Although, in most similar scenarios, free usually means the site will be ad supported, Wikia says this is not the case with OpenServing. Customers will be able to keep 100 percent of any advertising revenue from the sites they build.
"The basic concept is that if people drive traffic to our ad-supported sites at Wikia, then that's a good enough way for us to make money," says Wales. "They can do that through relevant editorial content links instead of through advertising links.
"And then, it's also a matter of finding a working advertising business model for all the people participating that is different from other ad-supported blog hosts and chances are, once we get enough volume, we'll be available to people as an ad broker, so it'll be easy for them to just sort of delegate their ad space to us through their sites."
As for what he thinks will be the most popular uses for the site, Wales believes blogs will be one of the big categories, with wikis in close second. He says that although businesses could use the space to put up a site to advertise their business, he can't imagine there would be any value for people putting up a site as straight-forward as that.

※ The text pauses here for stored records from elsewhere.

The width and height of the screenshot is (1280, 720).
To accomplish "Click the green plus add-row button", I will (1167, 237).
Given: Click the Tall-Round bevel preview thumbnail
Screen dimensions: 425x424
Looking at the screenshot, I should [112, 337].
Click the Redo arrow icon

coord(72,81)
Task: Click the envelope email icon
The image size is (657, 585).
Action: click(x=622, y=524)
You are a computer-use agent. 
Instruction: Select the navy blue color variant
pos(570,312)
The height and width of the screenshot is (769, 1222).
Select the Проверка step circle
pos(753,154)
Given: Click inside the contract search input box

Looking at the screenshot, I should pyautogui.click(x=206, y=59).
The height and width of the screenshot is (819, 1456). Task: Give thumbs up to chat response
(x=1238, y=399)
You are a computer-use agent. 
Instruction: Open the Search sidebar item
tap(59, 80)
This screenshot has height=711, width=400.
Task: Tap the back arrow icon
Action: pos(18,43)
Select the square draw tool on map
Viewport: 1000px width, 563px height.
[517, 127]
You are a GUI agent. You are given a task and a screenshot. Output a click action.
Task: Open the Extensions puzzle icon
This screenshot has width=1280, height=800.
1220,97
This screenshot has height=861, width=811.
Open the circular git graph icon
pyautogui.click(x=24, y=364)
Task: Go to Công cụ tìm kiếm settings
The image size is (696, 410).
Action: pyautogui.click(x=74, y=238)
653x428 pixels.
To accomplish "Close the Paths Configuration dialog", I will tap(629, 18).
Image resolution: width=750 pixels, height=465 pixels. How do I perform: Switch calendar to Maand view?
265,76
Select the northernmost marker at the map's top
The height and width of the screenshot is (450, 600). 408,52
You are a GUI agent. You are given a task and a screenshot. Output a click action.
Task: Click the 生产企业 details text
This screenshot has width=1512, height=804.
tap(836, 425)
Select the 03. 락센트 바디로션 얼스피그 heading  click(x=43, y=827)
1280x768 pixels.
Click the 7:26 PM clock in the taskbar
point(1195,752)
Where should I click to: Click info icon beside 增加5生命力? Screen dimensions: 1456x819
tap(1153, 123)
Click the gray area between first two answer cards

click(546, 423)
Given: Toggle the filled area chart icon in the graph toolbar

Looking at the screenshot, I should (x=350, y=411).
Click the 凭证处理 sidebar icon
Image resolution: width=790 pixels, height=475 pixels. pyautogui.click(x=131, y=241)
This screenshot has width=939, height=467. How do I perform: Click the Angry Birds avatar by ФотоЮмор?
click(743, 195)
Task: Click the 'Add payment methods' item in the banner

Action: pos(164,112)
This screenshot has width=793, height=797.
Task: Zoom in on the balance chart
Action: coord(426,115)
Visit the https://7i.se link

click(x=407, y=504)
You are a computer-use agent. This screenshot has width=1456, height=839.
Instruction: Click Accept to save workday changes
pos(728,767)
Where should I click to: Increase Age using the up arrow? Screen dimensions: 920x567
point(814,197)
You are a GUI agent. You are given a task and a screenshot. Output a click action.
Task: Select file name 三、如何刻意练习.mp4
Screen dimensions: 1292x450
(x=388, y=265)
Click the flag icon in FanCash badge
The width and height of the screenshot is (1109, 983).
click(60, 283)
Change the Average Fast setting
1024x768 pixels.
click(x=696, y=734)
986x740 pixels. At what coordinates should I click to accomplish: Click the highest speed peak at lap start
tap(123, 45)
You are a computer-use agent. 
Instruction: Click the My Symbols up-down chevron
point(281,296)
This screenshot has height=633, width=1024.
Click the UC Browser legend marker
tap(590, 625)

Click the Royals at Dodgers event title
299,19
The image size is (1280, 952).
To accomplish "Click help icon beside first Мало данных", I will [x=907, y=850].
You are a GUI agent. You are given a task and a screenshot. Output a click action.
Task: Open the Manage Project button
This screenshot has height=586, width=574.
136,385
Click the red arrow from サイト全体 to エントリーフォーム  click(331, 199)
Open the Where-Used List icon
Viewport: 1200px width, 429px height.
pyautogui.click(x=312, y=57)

"I think there's a lot of innovation going on in social software and community generated content and there's a lot of free software that hasn't yet really reached prominence because so far, the proprietary alternatives have gotten more attention," says Wales. "But, I think we'll see a lot of those types of projects migrating to this kind of platform. Although, as long as people are using all free software and all freely licensed content, they can do what they want. I mean we'll offer the tools, but they can do much better than a simple html site."
Wales says that OpenServing could be considered a direct competitor to Web hosting providers if the service is compared to traditional shared hosting packages. However, he says the main difference is that instead of paying Wikia for the Web hosting, the company asks that users only run free software, license all content freely and give some relevant text-links back to Wikia. In exchange, the company will offer the space and bandwidth at no cost.
"I can't say it enough. As long as it's free software and as long as the content that is generated is freely licensed, we'll host it for free," says Wales. "It's going to be a challenge supporting these people and these communities into building cool and interesting things, but that's the core of our work.
"Given all of our deep experience as a team with building the Wikipedia community, this is what we know how to do. This is definitely part of my overall vision of what the Internet should be like, something that organically grows, and each step of this vision becomes more possible as the technology gets cheaper and more accessible to people. Then we, here at Wikia, can do the next crazy new thing that sort of keeps things at balance."